> **SUPPLIED RECORDS**:
--- START ---

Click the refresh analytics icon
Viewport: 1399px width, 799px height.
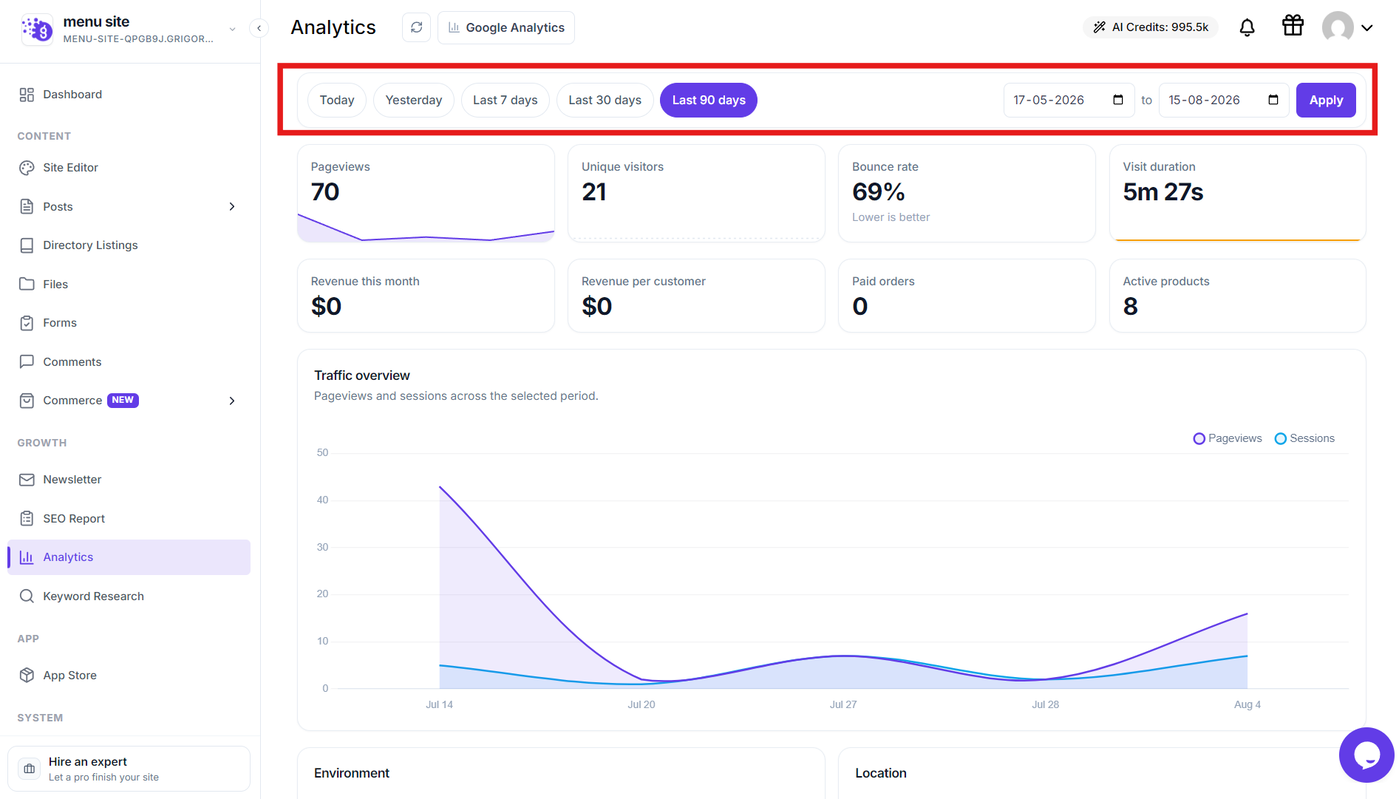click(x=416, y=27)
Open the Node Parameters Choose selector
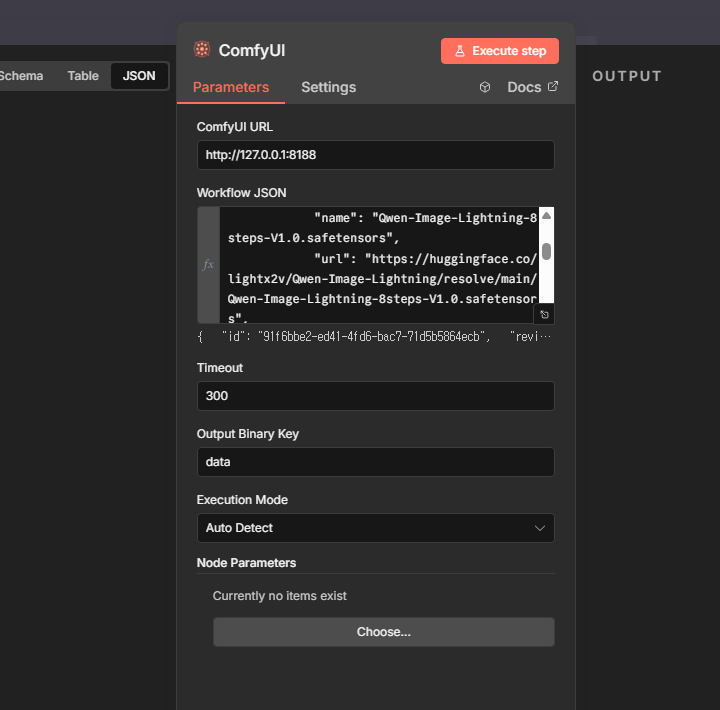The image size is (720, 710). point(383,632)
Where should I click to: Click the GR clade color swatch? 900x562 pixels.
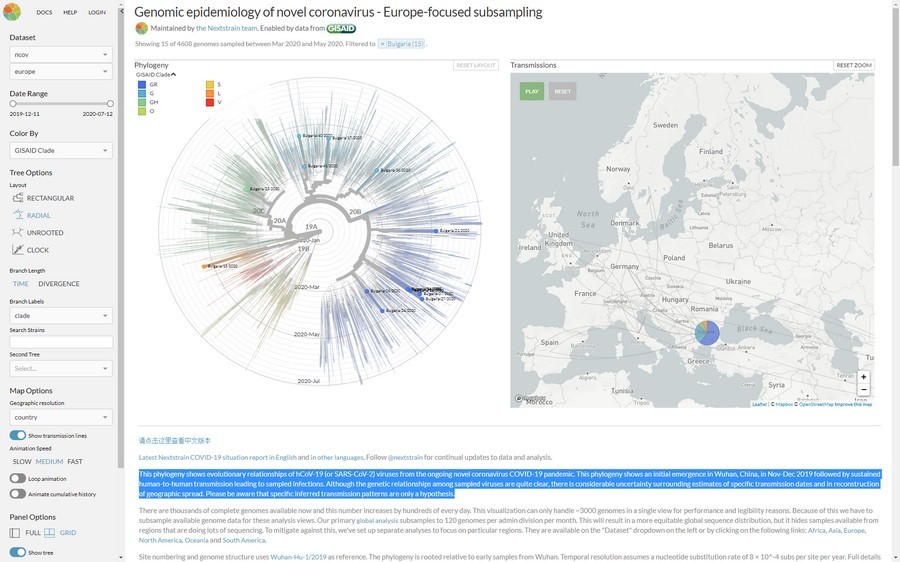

--- END ---
--- START ---

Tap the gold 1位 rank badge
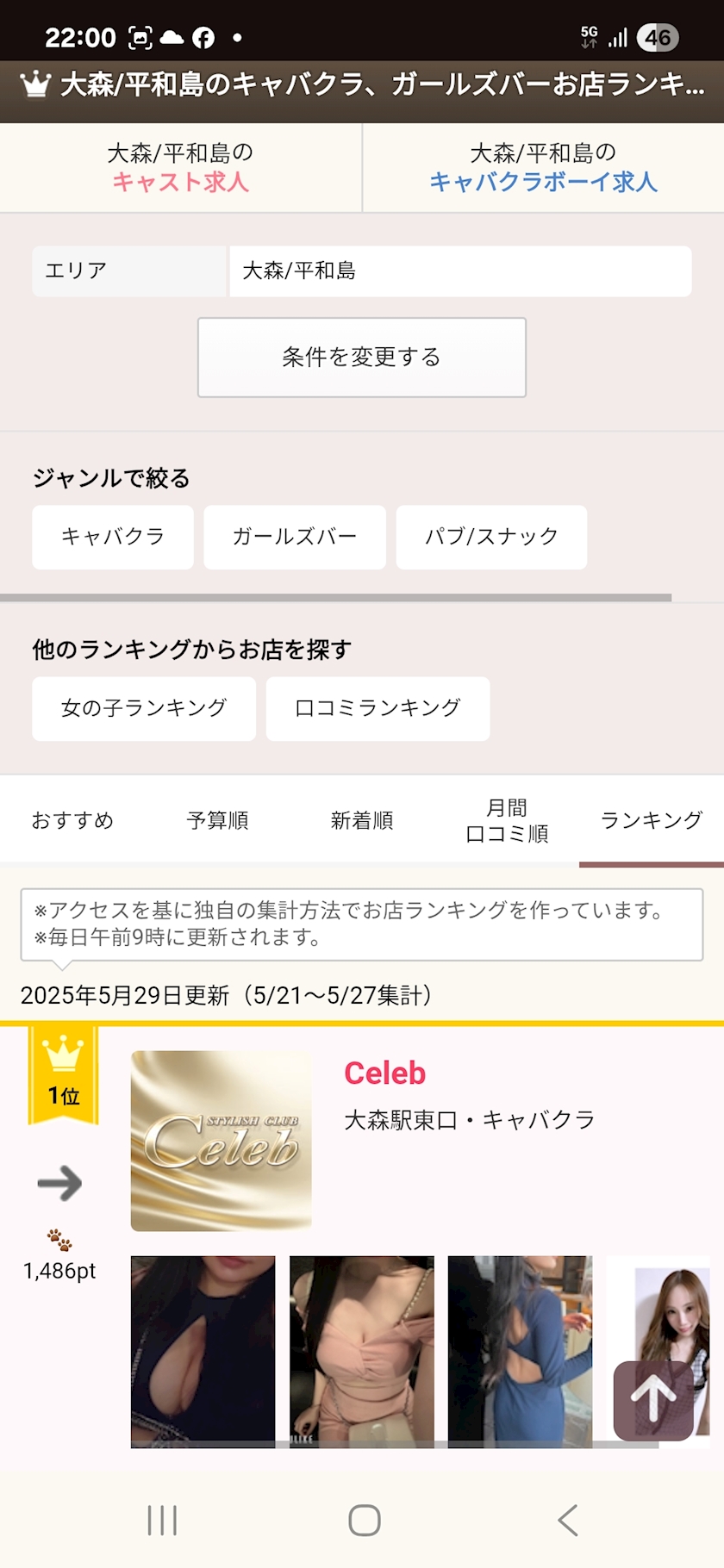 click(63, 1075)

--- END ---
--- START ---

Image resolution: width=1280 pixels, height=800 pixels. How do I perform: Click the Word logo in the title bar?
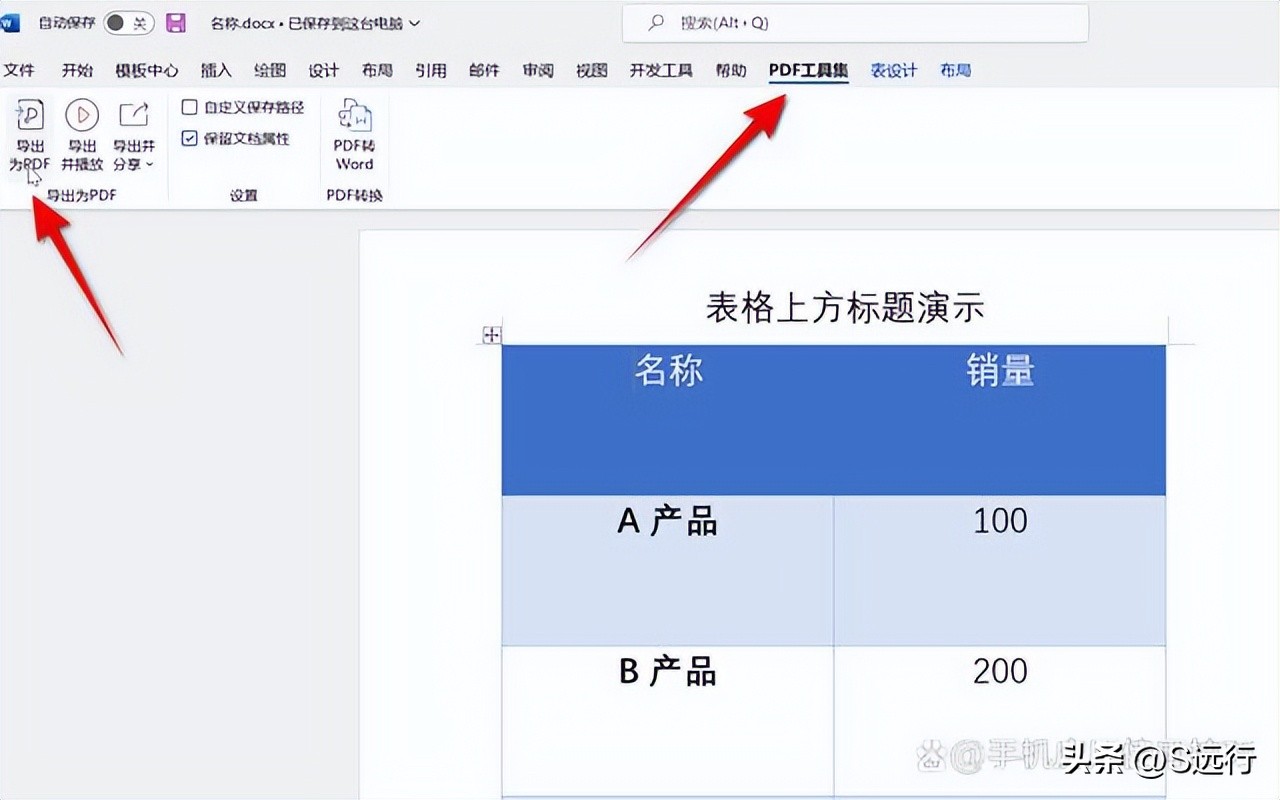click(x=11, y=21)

--- END ---

> **WORK INSTRUCTIONS**: Each line above from the one containing "Viewport: 1399px width, 799px height." through the one containing "Where should I" is to be returned verbatim. Nothing else, and no pictures.

> **EXERCISE OUTPUT**:
Viewport: 1399px width, 799px height.
click(x=416, y=27)
Open the Node Parameters Choose selector
The image size is (720, 710). point(383,632)
Where should I click to: Click the GR clade color swatch? 900x562 pixels.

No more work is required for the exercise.